= Operation Ill Wind =

Operation Ill Wind was a three-year investigation launched in 1986 by the United States Federal Bureau of Investigation into corruption by U.S. government and military officials, and private defense contractors. Charles "Chuck" Duff was the sole Air Force Action Officer responsible for developing, coordinating and implementing Air Force actions relating to the Department of Justice's "Ill Wind" procurement fraud investigation.
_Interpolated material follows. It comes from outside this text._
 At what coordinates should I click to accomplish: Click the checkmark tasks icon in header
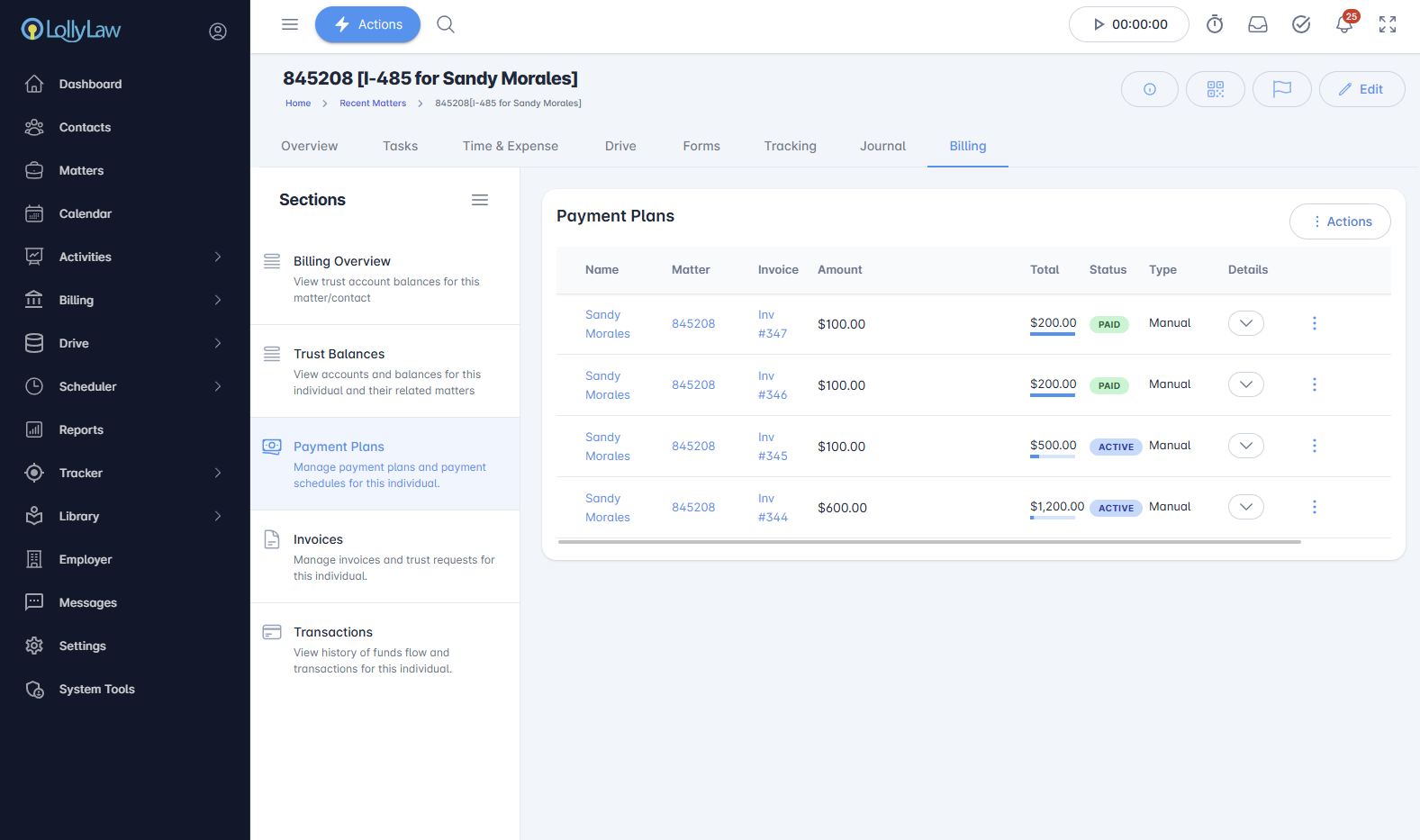1301,24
Government officials, private individuals and companies were eventually convicted of various crimes including nine government officials, 69 Washington consultants and 7 military contractors, as well as executives at GE, Boeing and United Technologies.

Melvyn Paisley, appointed Assistant Secretary of the Navy in 1981 by Republican President Ronald Reagan, was found to have accepted hundreds of thousands of dollars in bribes. He pleaded guilty to bribery and served four years in prison.

James E. Gaines, Deputy Assistant Secretary of the Navy, took over when Paisley resigned his office. Gaines was convicted of accepting an illegal gratuity and theft and conversion of government property. He was sentenced to six months in prison.

Victor D. Cohen, Deputy Assistant Secretary of the Air Force, was the 50th conviction obtained under the Ill Wind probe when he pleaded guilty to accepting bribes and conspiring to defraud the government.

Most worked for Unisys, pleading guilty to eight felonies, including the use of fraud, bribery and illegal campaign contributions to obtain billions of dollars in defense contracts. Other top officials worked for Lee Telecommunications and Teledyne.

The scandal led the United States Congress to pass the 1988 Procurement Integrity Act, which regulates the pay that procurement officials can receive from contractors during the first year after they leave government, and forbids them providing bid and proposal information to their new employers.